__Directive A__
In the Alexandra Palace commentary, how many people wrote to the Charity Commission during its consultation on the Alexandra Palace lease?
__Directive B__
From the Alexandra Palace commentary, extract the passage word for word, beginning at the words "The newly appointed" and stopping after "reported £1.5 million.".

__Reading text__
++++++++

Haringey People – paid for out of general taxation – can now show it is not simply a mouthpiece for the majority group and the centre-fold spread is the proof. This big article gives the lie to any suggestion that the publication is just a means for the ruling party to communicate with its supporters and is little more than a misuse of public funds.

(Was this change of heart possibly helped by public relations firm Lexington Communications, in a move to make a clean breast of what had gone on before?) Although there was copious coverage in Haringey People, if anyone is interested in reading just a little more information, please visit this web-site for the Court Decision.

In the same spirit of openness, I wonder if the next issue of Haringey People will carry out a thorough investigation into the accounts at Alexandra Palace and of the ‘sale’ itself?

Can I suggest an in-depth, follow-up interview with Firoka boss Shaun Ormrod at the Palace? Shaun leads the Firoka team who were let into the Palace by the Trustees (and without payment), just four weeks after the Charity Commission sealed the Order allowing the sale. The same Order later quashed in the High Court. The public might be interested to know why Mr. Ormrod may now be given notice to vacate and why?

I’m sure Shaun would be delighted to have an opportunity to speak frankly and on the record. Has the Charitable Trust received any money for the sale of the building or any money from the events at Alexandra Palace that have taken place in the last six months? That might total millions of pounds that might be better in Council coffers.

....

ON A RELATED point, I was delighted to see that the Chairman of the Board of Trustees of Alexandra Palace has promised that the public will never again be excluded from Board meetings. He has even apologized for the exclusion of the press and public from previous Charitable Trust Board meetings, “after all, they are the beneficiaries of the Trust, our decisions affect them and they need to feel a part of the Board’s decisions. We now believe in inclusiveness and community involvement. There has been too much secrecy in the past”.

The newly appointed young chairman is showing a welcome independent line, demonstrating that he is keen to make a clean break with the past and set a new open agenda. This change of heart is overdue – the public have always been beneficiaries of the Charitable Trust.

Next the public might even be given copies of the secret documents about the sale of Alexandra Palace to a favoured business partner for a reported £1.5 million.

Haringey People is worth every penny of its cover price.

2007-10-15

• LBH unable to distinguish truth from falsehood

THERE is an old Turkish proverb which holds that, no matter how far you’ve gone down a road having taken the wrong turning, go back. Haringey Council has yet to demonstrate they understand this.

A total of 328 people wrote to the Charity Commission during their ‘Consultation’ over granting of a 125-year Lease of Alexandra Palace last December. I was one of the smaller number of 324 who wrote expressing concern and who were ignored.

++++++++

__Stored data__

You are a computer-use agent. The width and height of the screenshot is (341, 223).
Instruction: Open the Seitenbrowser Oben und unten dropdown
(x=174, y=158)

++++++++

__Final answer A__
A total of 328 people wrote to the Charity Commission.

__Final answer B__
The newly appointed young chairman is showing a welcome independent line, demonstrating that he is keen to make a clean break with the past and set a new open agenda. This change of heart is overdue – the public have always been beneficiaries of the Charitable Trust.

Next the public might even be given copies of the secret documents about the sale of Alexandra Palace to a favoured business partner for a reported £1.5 million.